No, no, no. I am not submitting my three line test procedure for a code review.
What is actually happening is this.
Make a selection
do things
refine selection
do things
refine selection
and to these last few hundred records, I want to make one last test: I want to see if a field way off yonder has a valid key in it because soon it’s going to be relating to another database.
So my last move is, Select bad references and if the number is greater than 0, tell the user to supply a valid key and don’t go any further.
When everything is correct, the last selection is going to be empty, and it ought to be empty, and then I can proceed to the next steps.
And yes, I do check the result all my selections, and if everybody did that, there would be no need for Panorama to silently override the behavior of an arbitrary subset of its operators, and give mysterious results.
And, n.b., saying “SELECTALL” to restore the functioning of the subset of operators, is not possible in this case.
Of course I can do things differently.

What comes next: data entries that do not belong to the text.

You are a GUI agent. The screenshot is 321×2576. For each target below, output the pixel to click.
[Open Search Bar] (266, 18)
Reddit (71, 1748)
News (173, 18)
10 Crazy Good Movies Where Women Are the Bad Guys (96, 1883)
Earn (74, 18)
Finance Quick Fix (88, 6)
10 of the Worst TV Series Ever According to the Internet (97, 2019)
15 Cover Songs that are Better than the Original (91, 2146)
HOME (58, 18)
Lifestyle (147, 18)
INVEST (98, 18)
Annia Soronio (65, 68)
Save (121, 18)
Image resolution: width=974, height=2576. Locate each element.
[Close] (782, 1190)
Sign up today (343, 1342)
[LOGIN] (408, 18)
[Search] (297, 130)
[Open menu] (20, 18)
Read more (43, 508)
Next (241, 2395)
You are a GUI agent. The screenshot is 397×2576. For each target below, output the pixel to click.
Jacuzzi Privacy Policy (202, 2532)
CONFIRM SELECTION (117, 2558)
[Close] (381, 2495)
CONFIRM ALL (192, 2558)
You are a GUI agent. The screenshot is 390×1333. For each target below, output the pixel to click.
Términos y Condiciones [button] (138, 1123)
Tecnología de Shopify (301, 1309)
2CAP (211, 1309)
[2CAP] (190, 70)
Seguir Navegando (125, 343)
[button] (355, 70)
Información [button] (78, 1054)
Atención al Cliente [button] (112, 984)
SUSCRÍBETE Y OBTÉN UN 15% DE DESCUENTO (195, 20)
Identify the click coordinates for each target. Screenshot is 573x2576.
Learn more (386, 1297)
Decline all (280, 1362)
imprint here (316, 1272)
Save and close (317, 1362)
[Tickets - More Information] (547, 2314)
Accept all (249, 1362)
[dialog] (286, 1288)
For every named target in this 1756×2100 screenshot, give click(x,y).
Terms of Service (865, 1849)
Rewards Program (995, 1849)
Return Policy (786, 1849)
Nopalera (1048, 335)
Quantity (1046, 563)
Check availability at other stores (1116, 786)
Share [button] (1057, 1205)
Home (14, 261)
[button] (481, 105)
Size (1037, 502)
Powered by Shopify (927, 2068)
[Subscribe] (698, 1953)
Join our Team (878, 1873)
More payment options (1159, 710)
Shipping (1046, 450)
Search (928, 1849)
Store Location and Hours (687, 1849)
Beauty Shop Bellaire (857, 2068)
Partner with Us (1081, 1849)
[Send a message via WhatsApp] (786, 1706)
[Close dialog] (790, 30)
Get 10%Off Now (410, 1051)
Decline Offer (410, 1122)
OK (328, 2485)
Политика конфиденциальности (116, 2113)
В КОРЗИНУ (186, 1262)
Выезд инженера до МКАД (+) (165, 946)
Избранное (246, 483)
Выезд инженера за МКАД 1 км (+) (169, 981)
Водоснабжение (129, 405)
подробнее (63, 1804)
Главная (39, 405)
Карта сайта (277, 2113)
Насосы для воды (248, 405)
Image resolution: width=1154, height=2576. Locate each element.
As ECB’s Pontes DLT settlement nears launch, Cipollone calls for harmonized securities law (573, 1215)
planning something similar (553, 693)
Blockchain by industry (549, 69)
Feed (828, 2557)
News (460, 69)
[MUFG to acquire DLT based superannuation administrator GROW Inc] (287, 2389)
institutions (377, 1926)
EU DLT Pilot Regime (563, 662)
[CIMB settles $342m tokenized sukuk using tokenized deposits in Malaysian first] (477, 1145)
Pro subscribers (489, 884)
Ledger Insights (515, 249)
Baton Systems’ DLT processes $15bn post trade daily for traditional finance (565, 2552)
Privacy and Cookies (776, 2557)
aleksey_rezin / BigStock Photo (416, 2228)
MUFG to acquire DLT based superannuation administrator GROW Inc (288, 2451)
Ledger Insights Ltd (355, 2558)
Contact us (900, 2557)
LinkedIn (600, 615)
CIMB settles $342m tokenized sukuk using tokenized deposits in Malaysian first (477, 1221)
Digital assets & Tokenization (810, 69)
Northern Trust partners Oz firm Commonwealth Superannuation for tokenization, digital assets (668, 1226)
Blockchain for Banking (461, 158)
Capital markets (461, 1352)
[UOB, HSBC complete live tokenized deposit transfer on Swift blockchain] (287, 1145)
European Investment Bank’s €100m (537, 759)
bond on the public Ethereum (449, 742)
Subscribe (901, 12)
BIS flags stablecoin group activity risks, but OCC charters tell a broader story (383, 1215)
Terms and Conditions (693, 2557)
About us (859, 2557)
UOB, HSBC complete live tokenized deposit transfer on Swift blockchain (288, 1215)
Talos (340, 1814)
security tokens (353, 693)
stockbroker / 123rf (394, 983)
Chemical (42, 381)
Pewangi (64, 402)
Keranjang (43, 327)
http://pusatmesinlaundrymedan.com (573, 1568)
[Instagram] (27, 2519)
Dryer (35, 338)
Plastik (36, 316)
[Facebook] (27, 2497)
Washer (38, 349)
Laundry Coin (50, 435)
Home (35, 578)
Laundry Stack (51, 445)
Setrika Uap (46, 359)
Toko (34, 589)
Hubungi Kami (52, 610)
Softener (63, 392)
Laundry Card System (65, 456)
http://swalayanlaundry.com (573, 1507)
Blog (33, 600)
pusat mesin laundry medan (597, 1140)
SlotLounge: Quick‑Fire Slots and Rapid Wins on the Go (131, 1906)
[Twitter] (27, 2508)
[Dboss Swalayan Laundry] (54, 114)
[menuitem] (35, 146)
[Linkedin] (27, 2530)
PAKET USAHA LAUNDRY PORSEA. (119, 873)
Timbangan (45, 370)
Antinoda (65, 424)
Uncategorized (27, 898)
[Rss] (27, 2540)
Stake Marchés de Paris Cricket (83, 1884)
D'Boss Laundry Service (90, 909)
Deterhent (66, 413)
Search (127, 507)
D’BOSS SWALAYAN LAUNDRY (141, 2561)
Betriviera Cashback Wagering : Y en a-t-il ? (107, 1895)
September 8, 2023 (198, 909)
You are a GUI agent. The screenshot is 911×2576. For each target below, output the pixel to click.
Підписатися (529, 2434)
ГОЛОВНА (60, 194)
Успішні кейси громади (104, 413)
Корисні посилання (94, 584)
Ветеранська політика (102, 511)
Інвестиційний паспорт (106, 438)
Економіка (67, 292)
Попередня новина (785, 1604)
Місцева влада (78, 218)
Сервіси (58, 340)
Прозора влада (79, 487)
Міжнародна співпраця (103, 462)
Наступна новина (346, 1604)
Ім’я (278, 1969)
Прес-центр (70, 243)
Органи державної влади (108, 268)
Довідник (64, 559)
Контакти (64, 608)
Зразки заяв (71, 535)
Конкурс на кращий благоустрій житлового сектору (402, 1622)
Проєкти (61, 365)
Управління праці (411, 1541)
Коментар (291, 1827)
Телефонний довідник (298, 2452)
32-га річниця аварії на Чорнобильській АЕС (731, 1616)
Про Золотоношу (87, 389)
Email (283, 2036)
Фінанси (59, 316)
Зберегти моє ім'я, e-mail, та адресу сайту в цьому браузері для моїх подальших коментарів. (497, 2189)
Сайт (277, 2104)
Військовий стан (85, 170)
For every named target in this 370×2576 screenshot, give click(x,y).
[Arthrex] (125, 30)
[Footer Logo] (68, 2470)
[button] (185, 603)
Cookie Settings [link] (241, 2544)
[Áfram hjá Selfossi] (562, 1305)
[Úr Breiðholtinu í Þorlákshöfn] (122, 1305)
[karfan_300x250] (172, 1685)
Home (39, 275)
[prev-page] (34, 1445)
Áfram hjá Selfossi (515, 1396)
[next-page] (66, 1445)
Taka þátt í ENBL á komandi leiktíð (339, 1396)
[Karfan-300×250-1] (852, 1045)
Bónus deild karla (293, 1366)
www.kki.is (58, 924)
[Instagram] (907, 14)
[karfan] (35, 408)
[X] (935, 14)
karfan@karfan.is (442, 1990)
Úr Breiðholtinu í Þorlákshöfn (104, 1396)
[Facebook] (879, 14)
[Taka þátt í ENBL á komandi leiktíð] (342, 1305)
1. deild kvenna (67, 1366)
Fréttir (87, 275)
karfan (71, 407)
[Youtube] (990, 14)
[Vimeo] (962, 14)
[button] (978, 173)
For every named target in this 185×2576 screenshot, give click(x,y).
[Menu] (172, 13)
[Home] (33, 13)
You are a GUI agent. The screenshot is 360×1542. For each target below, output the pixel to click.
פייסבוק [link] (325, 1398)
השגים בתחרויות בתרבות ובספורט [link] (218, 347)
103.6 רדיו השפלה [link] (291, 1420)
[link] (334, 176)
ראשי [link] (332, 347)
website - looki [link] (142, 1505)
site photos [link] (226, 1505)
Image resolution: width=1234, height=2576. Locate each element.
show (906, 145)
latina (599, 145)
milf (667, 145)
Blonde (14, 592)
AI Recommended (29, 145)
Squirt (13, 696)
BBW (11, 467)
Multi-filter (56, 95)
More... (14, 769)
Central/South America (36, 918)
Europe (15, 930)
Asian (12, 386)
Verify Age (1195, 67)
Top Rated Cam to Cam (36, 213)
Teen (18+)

I already fixed it.
I’m just telling you: it is not good language design, or UI design, for an interpreter to change the behavior of its built-in operators; and especially without telling you, as it happens. This “feature” was added, to save programmers from the consequences of their not checking the result of their selections. It presumes that the user wants operations to proceed only if the selection yielded positive results; in this case what is being checked is the existence of an error condition, and I want to proceed only if the result is negative.
It’s clear that it’s too late to change it now, but do you see what I’m saying?
Also, did anybody actually get to see the Far Side cartoon I pasted into the last post? It was the whole point of the post. The overenthusiastic censor bot seems to have removed it. It’s the Wings Stay On Wings Fall Off cartoon. And I think you would find that it is entirely fair use, due to being a tiny fraction of the book in which it appeared. The manual excerpt that Mr. Rea quoted is also copyrighted material and the bot didn’t censor that. Hard for me to imagine that Universal Press Syndicate would mind engineers posting Far Side cartoons to each other, and if they did, they need to deal with the Internet.